So who is going to write about the publishing industry now that Editor & Publisher is folding?
Nielsen, owner of E&P and Kirkus, is selling Hollywood Reporter and Billboard but closing down the venerable Kirkus Review and E&P. The fact that the company couldn’t find a buyer for the two is an indicator of the demand for print. That is, not much.
It is ironic that at a time when we need a good word more than ever, a time when the signal to noise ratio is getting worse, that we are losing independent media voices. There are a lot of bad books out there. Kirkus was a respected source of literary criticism. Sure, there are other reviewers equally as venerated — the New York Times Book Review for one. But can we afford to lose any sources?
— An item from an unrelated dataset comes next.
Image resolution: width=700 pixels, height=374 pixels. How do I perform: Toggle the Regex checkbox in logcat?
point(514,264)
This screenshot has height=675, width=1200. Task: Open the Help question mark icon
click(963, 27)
As for E&P, well, it was a journal that covered a dying industry. There was nowhere it could go. Once many years ago I edited a computer magazine that covered one company’s products. That company went bankrupt, and when it came out of bankruptcy, it tried to reinvent itself. However, its products — minicomputers — were obsolete compared to PCs. So when its market collapsed in on itself, so did the magazine. The print newspaper industry has become obsolete, and E&P never had a chance.
I still am holding out hope that some white knight will resurrect Kirkus Review, but I don’t think there’s anything that could have been done for E&P. Not even an online platform such as I described in my last post could have saved it.
Farewell to two venerable institutions.